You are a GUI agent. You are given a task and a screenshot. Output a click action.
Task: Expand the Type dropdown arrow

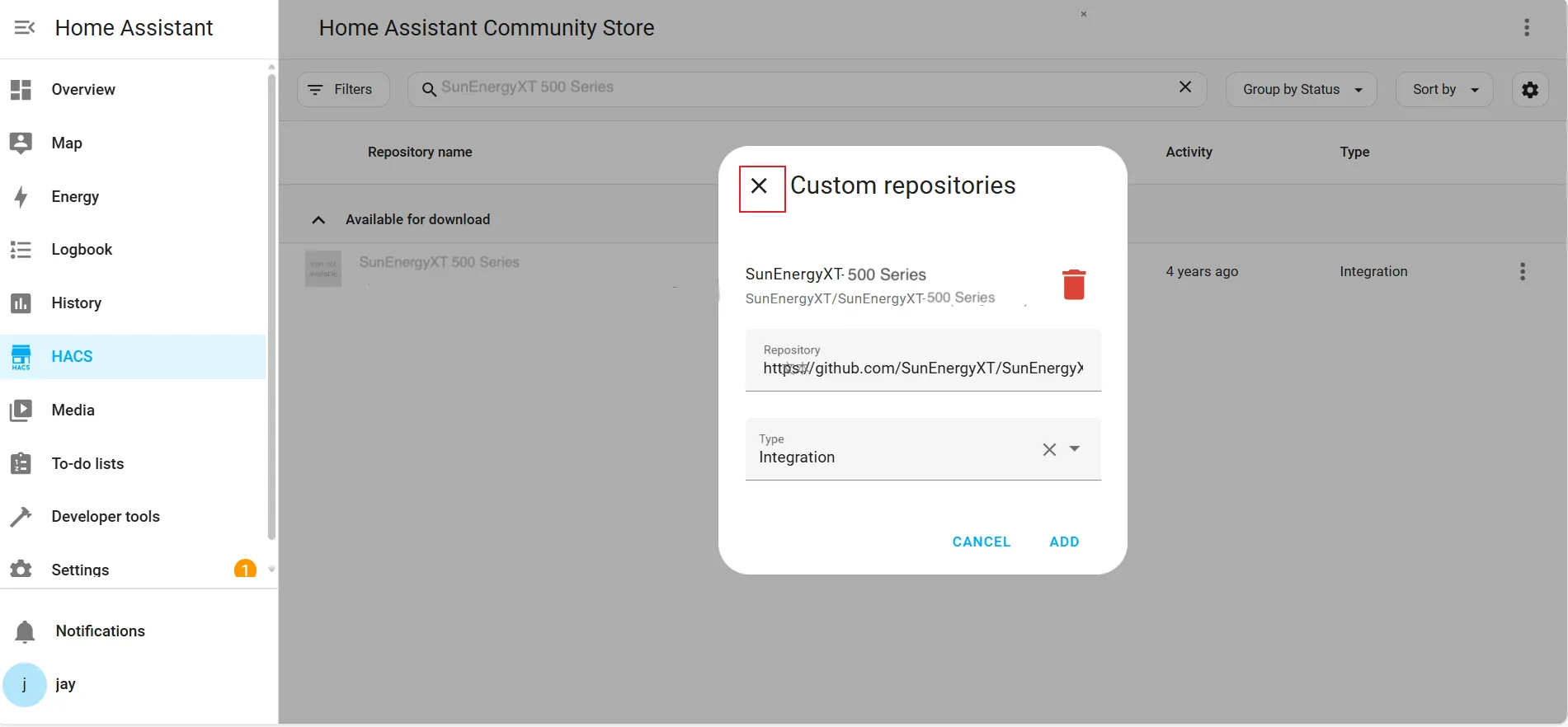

...

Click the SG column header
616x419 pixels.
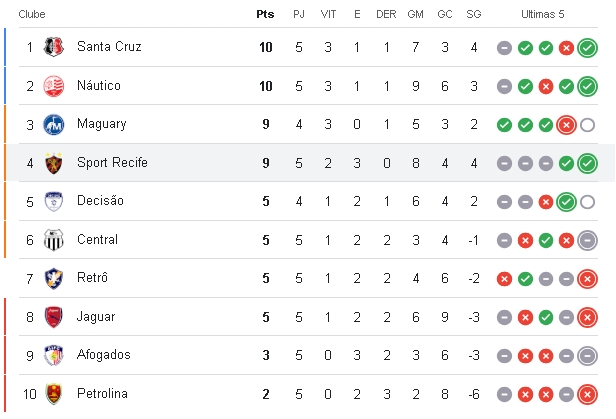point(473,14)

---

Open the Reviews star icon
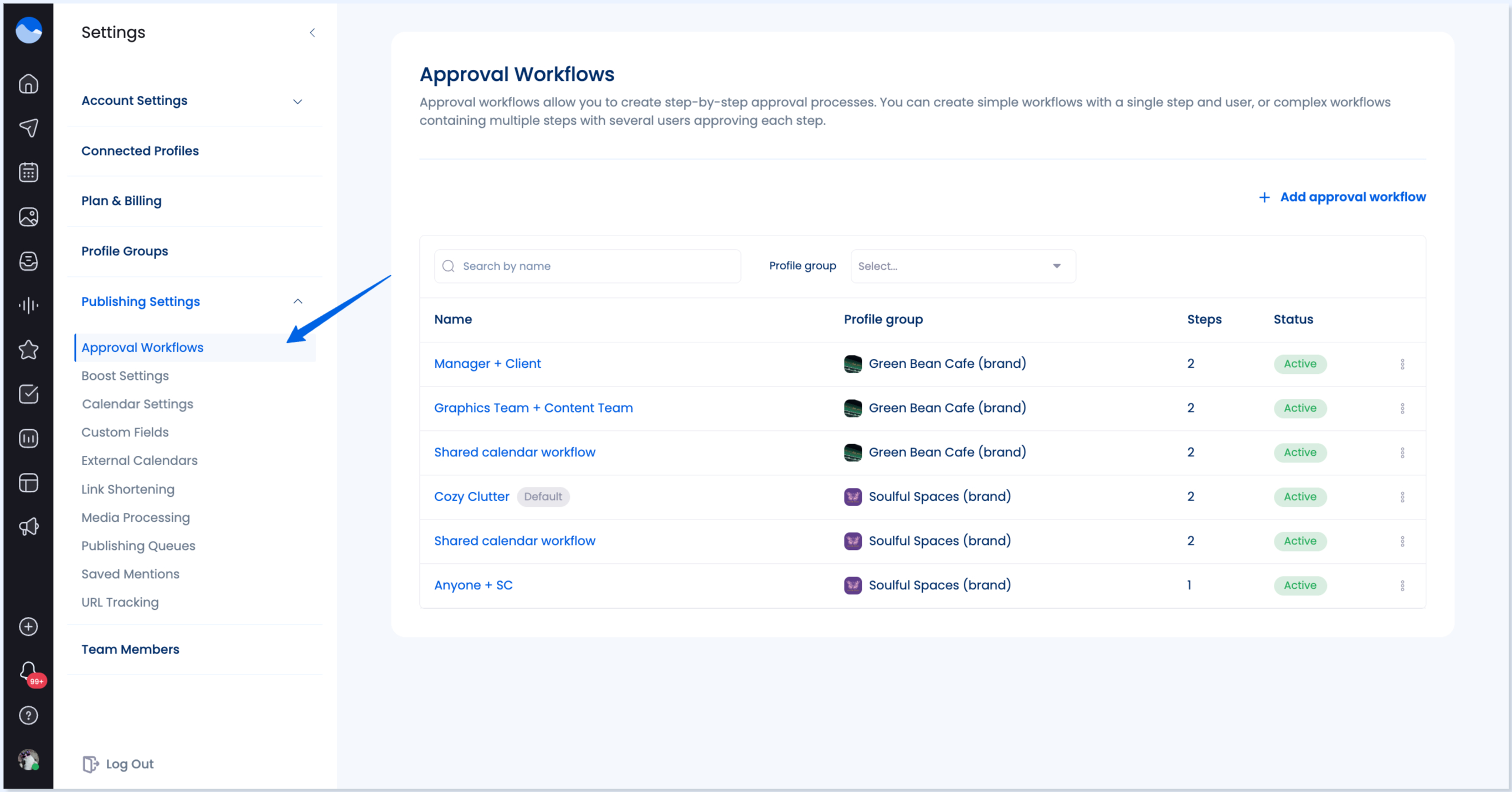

* TASK TO COMPLETE
Copy the data verbatim, starting at the line containing "You are a GUI" and ending at the line containing "Task: Expand the Type dropdown arrow".

* TASK SOLUTION
You are a GUI agent. You are given a task and a screenshot. Output a click action.
Task: Expand the Type dropdown arrow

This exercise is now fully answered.